Print the listing below unchanged, starting with the line that contains "At what coordinates" and going on through the end of the listing. Leave the pictures out.

[EXTRACTED DATA]:
..........

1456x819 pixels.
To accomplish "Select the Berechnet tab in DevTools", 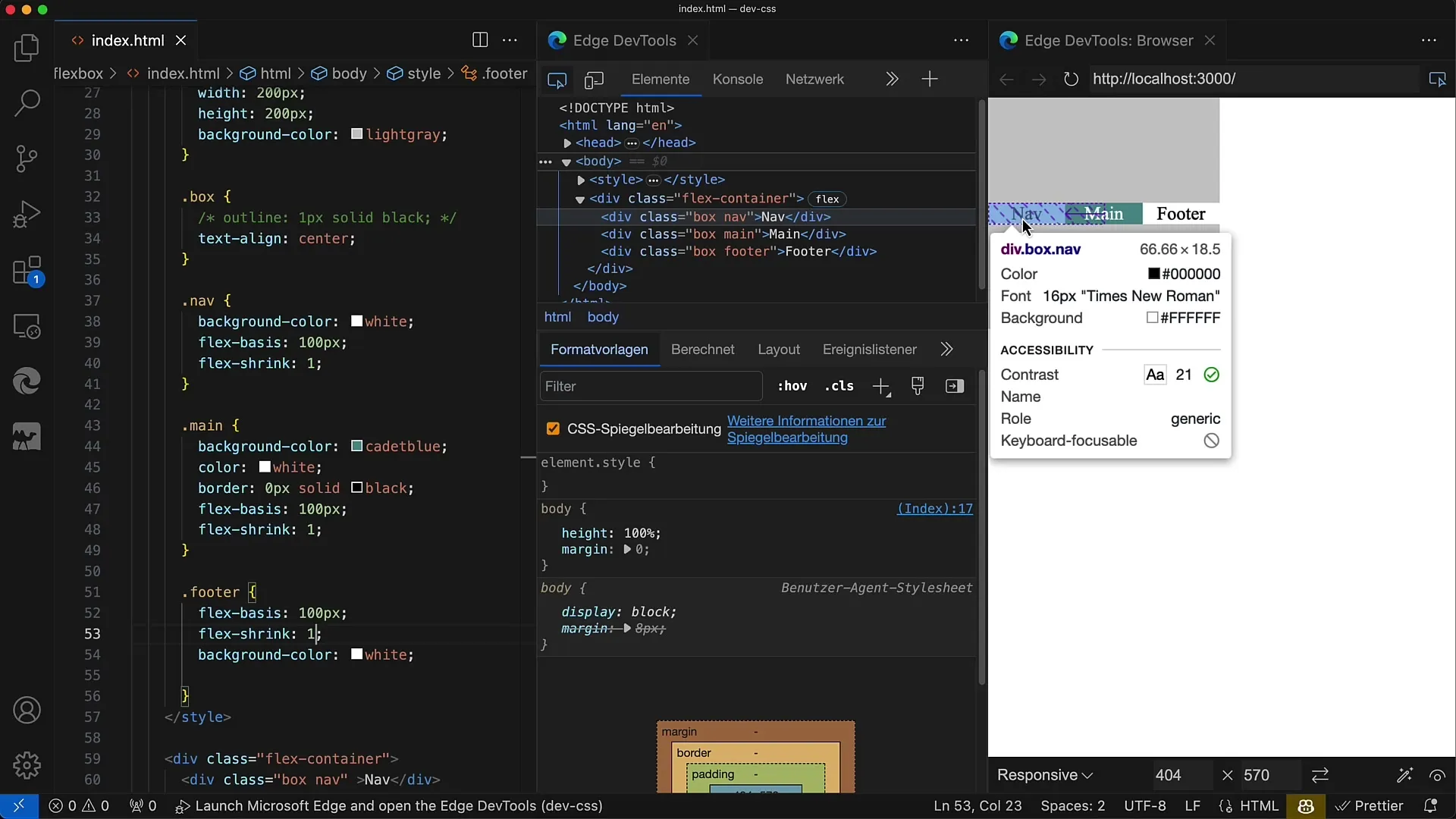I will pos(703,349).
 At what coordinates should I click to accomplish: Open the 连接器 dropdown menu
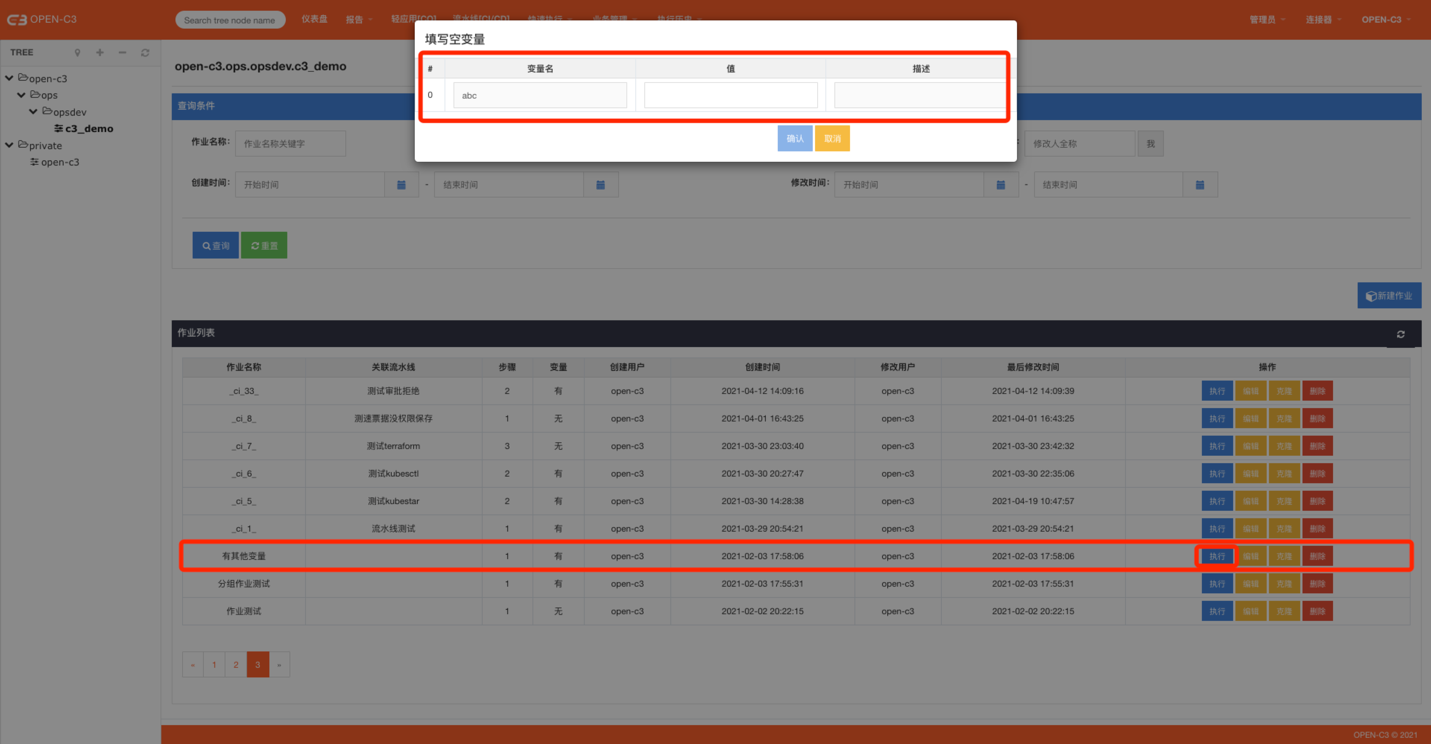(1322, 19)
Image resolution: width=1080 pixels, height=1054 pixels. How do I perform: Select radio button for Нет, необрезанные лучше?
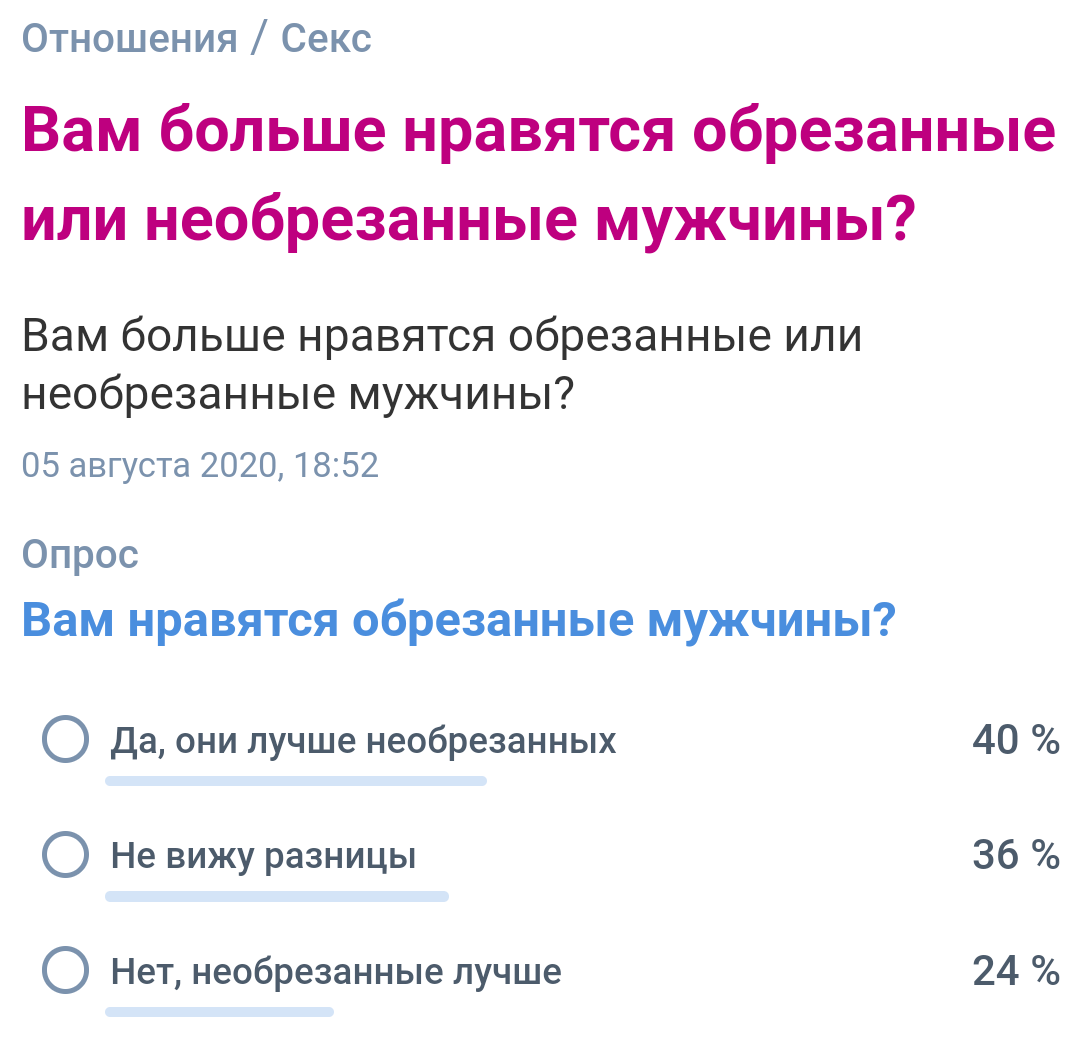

..........

[RESPONSE]:
 At what coordinates should I click to accomplish: Open the 连接器 dropdown menu
(1322, 19)
Image resolution: width=1080 pixels, height=1054 pixels. How do I perform: Select radio button for Нет, необрезанные лучше?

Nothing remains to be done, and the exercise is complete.